The population status of the Chatham Island tomtit (Petroica macrocephala chathamensis) was determined for each island of the Chathams group, east of New Zealand. Also, the breeding biology of the population on Rangatira (South East Island), which is free of introduced mammalian pests, was determined from observations made during 8 breeding seasons, 1981/82 to 1988/89. The total population of the Chatham Island tomtit is estimated to be < 1000 birds: Chatham, extinct; Pitt, c. 500; Rangatira, 200-300; Mangere, 70-100; Tapuaenuku (Little Mangere Island), occasional vagrant. Regeneration of scrub and forest habitats on 3 islands is likely to lead to gradual increases in the tomtit populations there. The nesting season on Rangatira was from late September to late January, which was just sufficient time for a pair to rear 2 broods successfully. Of 378 nests, 43% were in tangles of pohuehue (Muehlenbeckia australis) vines, 16% in cavities, 12% on a branch, trunk, or stump covered in vines, and for 21% the site was not indicated. The mean height of nests was 2.7 m, and the mean duration of the pre-laying period was 5.9 days. Mean clutch size was 3.1 eggs, and incubation usually started on the day the last egg was laid (82%). Only females were seen incubating, with males feeding their mates at regular intervals. Of 97 eggs, 83% hatched, and 93% of 15 nesting attempts resulted in at least 1 fledgling each. The high nesting success, in comparison to that of mainland populations, is attributed to the absence of mammalian predators on Rangatira. Although our study provided much information for the early stages of the nesting cycle, few data are available for other aspects of the Chatham Island tomtit's breeding biology, such as length of incubation, and nestling and fledgling periods.

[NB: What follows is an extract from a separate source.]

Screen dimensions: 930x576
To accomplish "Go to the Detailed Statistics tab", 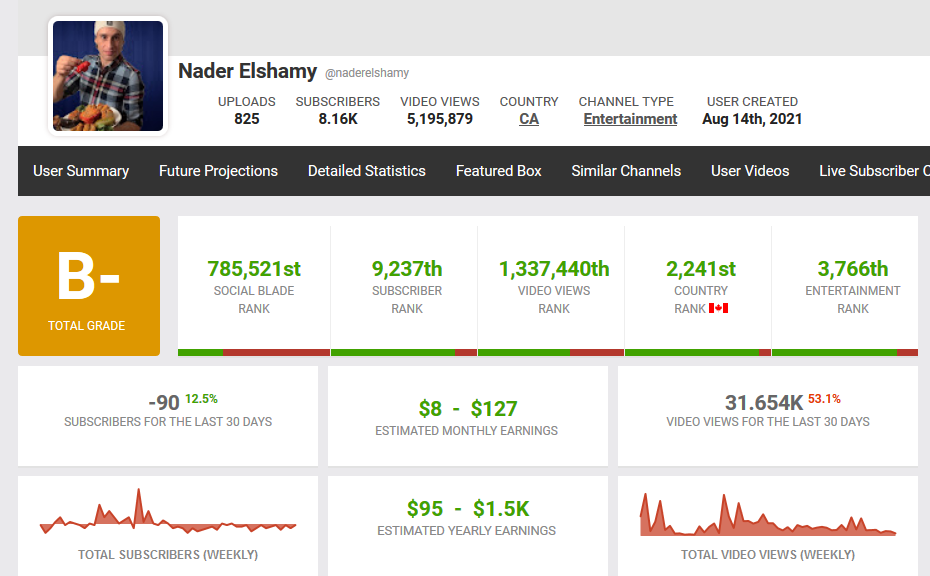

Flux, I.; Innes, J. 2001. A field technique for determining the sex of North Island kokako (Callaeas cinerea wilsoni). Notornis 48(4): 217-223.

North Island kokako (Callaeas cinerea wilsoni) appear sexually monomorphic. Females are, on average, slightly smaller than males in most body measurements. Mean tarsus length was significantly smaller among females at all sites and can be used to predict sex of unknown birds with up to 86% accuracy. A simple discriminant function, using tarsus and wing chord measurements, was derived which increased sex resolution to over 90% at some sites. This is sufficient accuracy to provide a useful field technique for kokako research and conservation management. Best discriminant functions for different sites are presented and their geographical limitations are discussed.

Worthy, T.H. 2001. A fossil vertebrate fauna accumulated by laughing owls (Sceloglaux albifacies) on the Gouland Downs, northwest Nelson, New Zealand. Notornis 48(4): 225-233.

A rich fossil fauna accumulated by laughing owls (Sceloglaux albifacies) during the Holocene, is described from GD101 Cave, on the Gouland Downs, northwest Nelson, South Island, New Zealand. Twenty-eight species of bird, a tuatara, 3 frogs, at least 4 geckos, 1 skink, 2 bats, and 2 fish contribute to the species diversity. The fauna includes the first inland fossil record of New Zealand dotterel (Charadrius obscurus). The taphonomy of the deposit and the diet of the owl are discussed.

Quintana, R.D.; Cirelli, V.; Benitez, 0. 2001. Nest materials of skuas and Kelp Gulls at Cierva Point, Antarctic Peninsula. Notornis 48(4): 235-240.

Use of nest materials for skuas (Catharacta spp.) and kelp gull (Larus dominicanus) was studied in the Antarctic Peninsula during the 1992-1993 breeding season. Material from 126 skua and 51 gull nests found in 10 habitat types (HTs) was analyzed. Plant censuses were conducted to evaluate the availability of species commonly used as nesting material. Skuas used mainly Polytrichum alpestre, while gulls used mainly Deschampsia antarctica. No correlation was found in the use of different nest material in skuas and gulls, indicating that they differ in their use. The narrow range of resources found in nest material suggests a selective pattern of use restricted to a few plant species. However, use of nesting material also appears linked to its availability, although skuas and gulls' preference tbr P. alpestre and D. antarctica, respectively was observed in HTs with a low and discontinuous covering of these plant species.